[<prev] [next>] [<thread-prev] [day] [month] [year] [list]
Message-ID: <8edf6313-a329-4431-a44e-d903d801c771@uwaterloo.ca>
Date: Wed, 15 Jan 2025 19:28:54 -0500
From: Martin Karsten <mkarsten@...terloo.ca>
To: Samiullah Khawaja <skhawaja@...gle.com>
Cc: Joe Damato <jdamato@...tly.com>, Jakub Kicinski <kuba@...nel.org>,
"David S . Miller" <davem@...emloft.net>, Eric Dumazet
<edumazet@...gle.com>, Paolo Abeni <pabeni@...hat.com>,
netdev@...r.kernel.org
Subject: Re: [PATCH net-next 0/3] Add support to do threaded napi busy poll
On 2025-01-15 17:35, Samiullah Khawaja wrote:
> On Wed, Jan 8, 2025 at 1:54 PM Martin Karsten <mkarsten@...terloo.ca> wrote:
>>
>> On 2025-01-08 16:18, Samiullah Khawaja wrote:
>>> On Wed, Jan 8, 2025 at 11:25 AM Joe Damato <jdamato@...tly.com> wrote:
>>>>
>>>> On Thu, Jan 02, 2025 at 04:47:14PM -0800, Jakub Kicinski wrote:
>>>>> On Thu, 2 Jan 2025 19:12:24 +0000 Samiullah Khawaja wrote:
>>>>>> Extend the already existing support of threaded napi poll to do continuous
>>>>>> busypolling.
>>>>>>
>>>>>> This is used for doing continuous polling of napi to fetch descriptors from
>>>>>> backing RX/TX queues for low latency applications. Allow enabling of threaded
>>>>>> busypoll using netlink so this can be enabled on a set of dedicated napis for
>>>>>> low latency applications.
>>>>>
>>>>> This is lacking clear justification and experimental results
>>>>> vs doing the same thing from user space.
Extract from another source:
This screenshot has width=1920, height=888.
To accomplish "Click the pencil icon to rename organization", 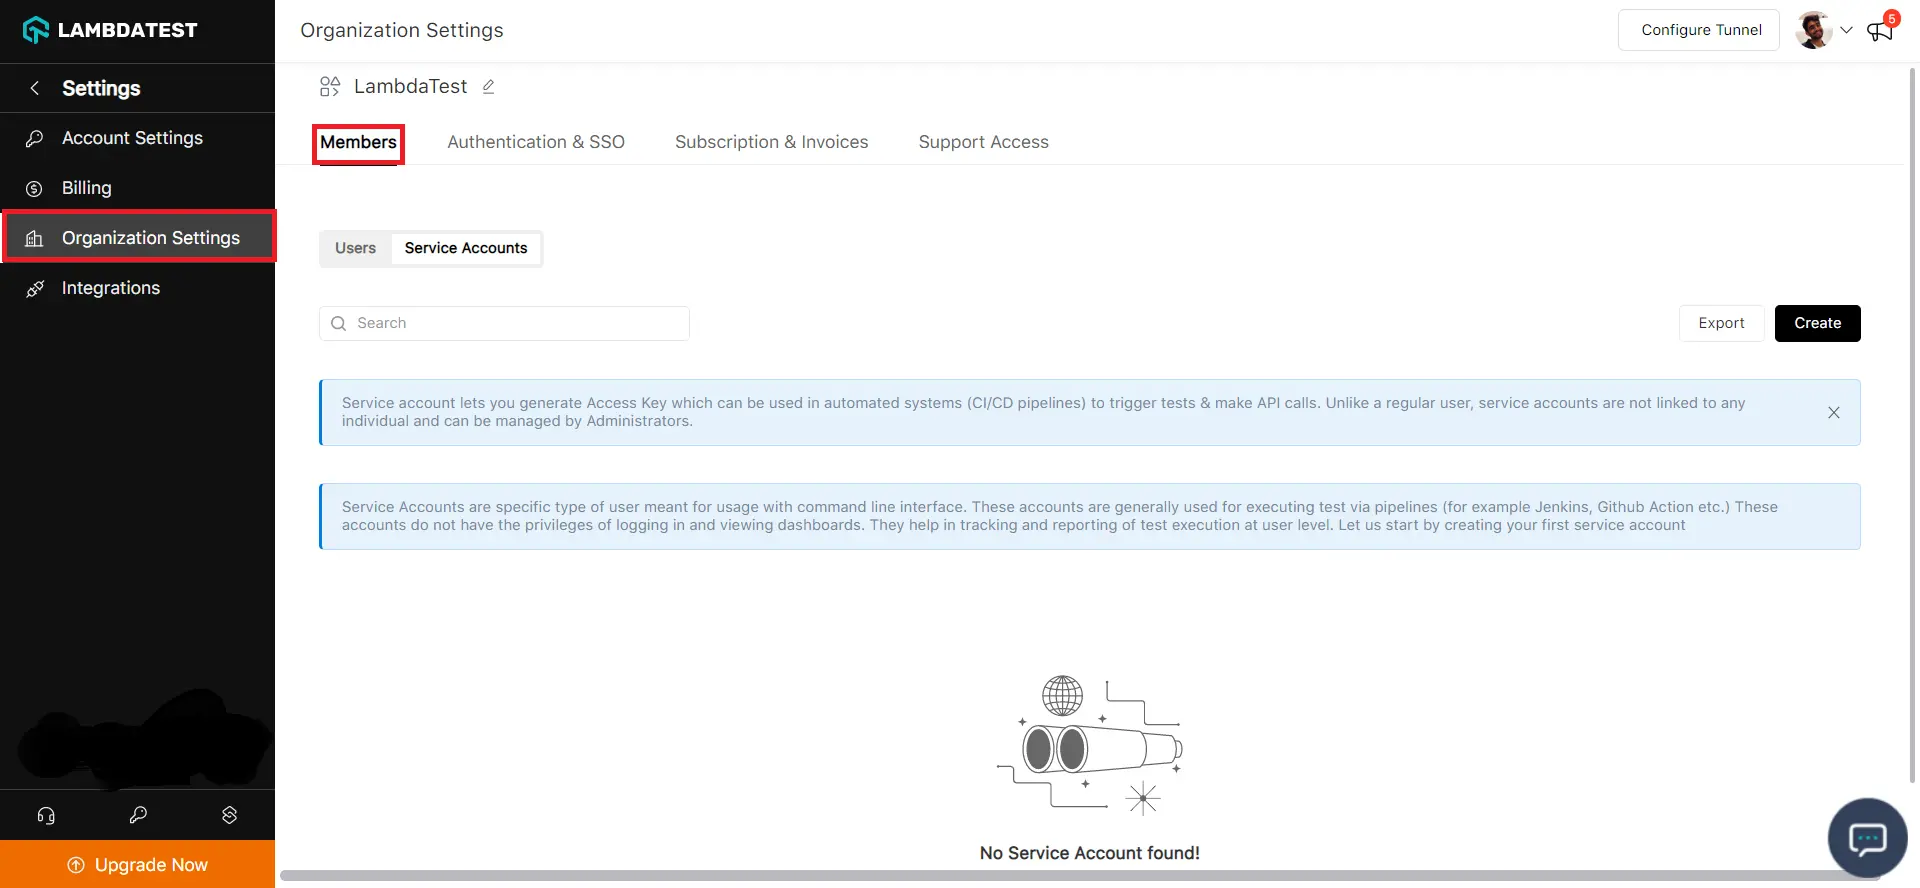I will point(488,87).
>>> Thanks for the response.
>>>
>>> The major benefit is that this is a one common way to enable busy
>>> polling of descriptors on a particular napi. It is basically
>>> independent of the userspace API and allows for enabling busy polling
>>> on a subset, out of the complete list, of napi instances in a device
>>> that can be shared among multiple processes/applications that have low
>>> latency requirements. This allows for a dedicated subset of napi
>>> instances that are configured for busy polling on a machine and
>>> workload/jobs can target these napi instances.
>>>
>>> Once enabled, the relevant kthread can be queried using netlink
>>> `get-napi` op. The thread priority, scheduler and any thread core
>>> affinity can also be set. Any userspace application using a variety of
>>> interfaces (AF_XDP, io_uring, xsk, epoll etc) can run on top of it
>>> without any further complexity. For userspace driven napi busy
>>> polling, one has to either use sysctls to setup busypolling that are
>>> done at device level or use different interfaces depending on the use
>>> cases,
>>> - epoll params (or a sysctl that is system wide) for epoll based interface
>>> - socket option (or sysctl that is system wide) for sk_recvmsg
>>> - io_uring (I believe SQPOLL can be configured with it)
>>>
>>> Our application for this feature uses a userspace implementation of
>>> TCP (https://github.com/Xilinx-CNS/onload) that interfaces with AF_XDP
>>> to send/receive packets. We use neper (running with AF_XDP + userspace
>>> TCP library) to measure latency improvements with and without napi
>>> threaded busy poll. Our target application sends packets with a well
>>> defined frequency with a couple of 100 bytes of RPC style
>>> request/response.
>>
>> Let me also apologize for being late to the party. I am not always
>> paying close attention to the list and did not see this until Joe
>> flagged it for me.
> Thanks for the reply.
>>
>> I have a couple of questions about your experiments. In general, I find
>> this level of experiment description not sufficient for reproducibility.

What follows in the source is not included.